This GIFTS paper presents an interdisciplinary, hands-on design project that reimagines the traditional first-year mechanical engineering experience by incorporating principles of art, design, and creative exploration. Co-developed by faculty from mechanical engineering and arts, the project invites student teams to design and fabricate a dynamic, one-meter-long marionette that demonstrates core mechanical concepts, such as forces, moments, and equilibrium, through mechanisms like linkages, pulleys, or levers. Beyond technical functionality, the marionette challenge emphasizes aesthetic expression, storytelling, and visual impact, introducing students to ambiguity, play, and surprise within an engineering context. The project is conducted in a studio-like learning environment, more open, flexible, and exploratory than a traditional engineering lab, where students are encouraged to experiment with materials, engage with unfamiliar tools, and take creative risks. Rooted in the engineering design process but inspired by arts education and low-risk iteration, the activity fosters collaboration, material exploration, and process-based thinking. By blending analytical rigor with fun, childhood imagination, and expressive freedom, the project promotes active learning, systems thinking, and early professional identity formation within a welcoming and creatively charged space.
Motivation
Teaching statics to first-year students can present challenges, particularly in conveying abstract ideas like force vectors and torque in an intuitive and lasting way. These topics are often introduced with equations and diagrams but without a tangible connection to real-world systems. This marionette project was developed to address this pedagogical gap by offering students a meaningful and creative physical context in which to apply mechanical principles. The guiding idea was to make statics “come alive” by embedding it in a whimsical but technically constrained design task—building a marionette for a fictional arts festival. The project aims to motivate students by merging engineering analysis with artistic expression, encouraging engagement and intellectual ownership of concepts traditionally taught through textbook problems.
Objectives
This activity is designed with several interrelated educational goals:
• Conceptual Understanding: Help students internalize the principles of static equilibrium, force decomposition, and moment calculation through direct application.

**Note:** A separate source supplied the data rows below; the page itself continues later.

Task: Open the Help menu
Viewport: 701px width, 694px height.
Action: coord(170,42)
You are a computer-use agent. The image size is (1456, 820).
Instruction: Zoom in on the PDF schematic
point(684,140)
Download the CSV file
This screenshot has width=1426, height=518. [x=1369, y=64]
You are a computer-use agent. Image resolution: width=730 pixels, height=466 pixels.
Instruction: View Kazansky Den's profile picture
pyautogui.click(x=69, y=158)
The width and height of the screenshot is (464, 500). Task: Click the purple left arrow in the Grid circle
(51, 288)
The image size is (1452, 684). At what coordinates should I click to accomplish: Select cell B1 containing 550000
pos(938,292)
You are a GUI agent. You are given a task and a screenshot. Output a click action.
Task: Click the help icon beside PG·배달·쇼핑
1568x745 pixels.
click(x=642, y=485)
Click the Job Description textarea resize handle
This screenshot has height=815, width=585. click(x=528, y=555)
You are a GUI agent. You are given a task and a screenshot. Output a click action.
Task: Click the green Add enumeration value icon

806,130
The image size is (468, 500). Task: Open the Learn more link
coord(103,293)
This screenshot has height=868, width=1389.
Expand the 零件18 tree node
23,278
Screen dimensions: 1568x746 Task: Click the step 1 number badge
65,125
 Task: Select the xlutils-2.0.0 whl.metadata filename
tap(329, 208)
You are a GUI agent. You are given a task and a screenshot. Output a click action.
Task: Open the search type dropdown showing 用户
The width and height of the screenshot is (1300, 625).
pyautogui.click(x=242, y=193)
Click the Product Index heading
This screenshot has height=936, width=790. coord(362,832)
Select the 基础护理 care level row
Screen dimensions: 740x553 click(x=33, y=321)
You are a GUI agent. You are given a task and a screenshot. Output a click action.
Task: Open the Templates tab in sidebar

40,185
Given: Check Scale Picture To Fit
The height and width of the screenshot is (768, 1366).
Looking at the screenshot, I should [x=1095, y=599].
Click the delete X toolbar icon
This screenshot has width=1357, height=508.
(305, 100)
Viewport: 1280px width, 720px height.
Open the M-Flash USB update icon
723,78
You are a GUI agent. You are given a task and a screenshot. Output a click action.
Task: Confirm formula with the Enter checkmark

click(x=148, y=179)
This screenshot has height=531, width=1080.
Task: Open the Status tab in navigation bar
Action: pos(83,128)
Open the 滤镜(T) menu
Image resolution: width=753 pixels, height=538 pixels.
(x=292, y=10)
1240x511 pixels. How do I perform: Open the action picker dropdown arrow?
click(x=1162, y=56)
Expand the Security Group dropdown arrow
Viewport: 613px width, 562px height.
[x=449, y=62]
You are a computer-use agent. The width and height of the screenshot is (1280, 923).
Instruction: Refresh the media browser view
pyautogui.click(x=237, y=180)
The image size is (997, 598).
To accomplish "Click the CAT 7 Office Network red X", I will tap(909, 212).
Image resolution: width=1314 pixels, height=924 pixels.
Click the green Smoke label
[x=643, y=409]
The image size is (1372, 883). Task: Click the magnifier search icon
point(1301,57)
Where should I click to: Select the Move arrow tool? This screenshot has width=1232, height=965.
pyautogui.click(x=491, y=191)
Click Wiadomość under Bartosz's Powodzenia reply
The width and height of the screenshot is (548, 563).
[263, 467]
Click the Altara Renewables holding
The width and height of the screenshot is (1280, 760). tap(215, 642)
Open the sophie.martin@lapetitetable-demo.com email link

• Design Thinking: Introduce the stages of the engineering design process, from problem definition to prototype testing, in a structured but flexible framework.
• Hands-On Prototyping: Provide experience working with physical materials, tools, and basic mechanical components within real-world constraints such as budget, weight, and available workspace.
• Teamwork and Communication: Develop collaboration, planning, and presentation skills through a group-based, peer-assessed project.
• Creative Confidence: Foster early engineering identity and problem-solving confidence by giving students permission to explore unconventional and artistic solutions to technical challenges.
Implementation Details
The assignment spans several weeks and is embedded into the broader Introduction to Mechanical Engineering course. Students work in teams of 3–4 to design a marionette that incorporates at least two functional mechanical joints. The puppet must measure approximately one meter in either height or length and be capable of expressive movement using manual actuation via strings or levers. Teams are given a budget of $75 and access to common makerspace materials and tools, including laser cutters, 3D printers, hot glue guns, and sewing machines.
The engineering design process is scaffolded in clearly defined stages:
1. Requirements Analysis: Students identify constraints including mechanical performance, cost, ergonomics, environmental impact, and cultural relevance.
2. Conceptual Design: Each team brainstorms 20+ design ideas, ranks them using a custom decision matrix, and selects a final concept.
3. Detailed Design: Students develop 2D sketches, system maps, and free-body diagrams to identify key forces and load paths. CAD models are also created.
4. Prototyping & Testing: Teams build physical prototypes, troubleshoot mechanical systems, and revise designs based on performance.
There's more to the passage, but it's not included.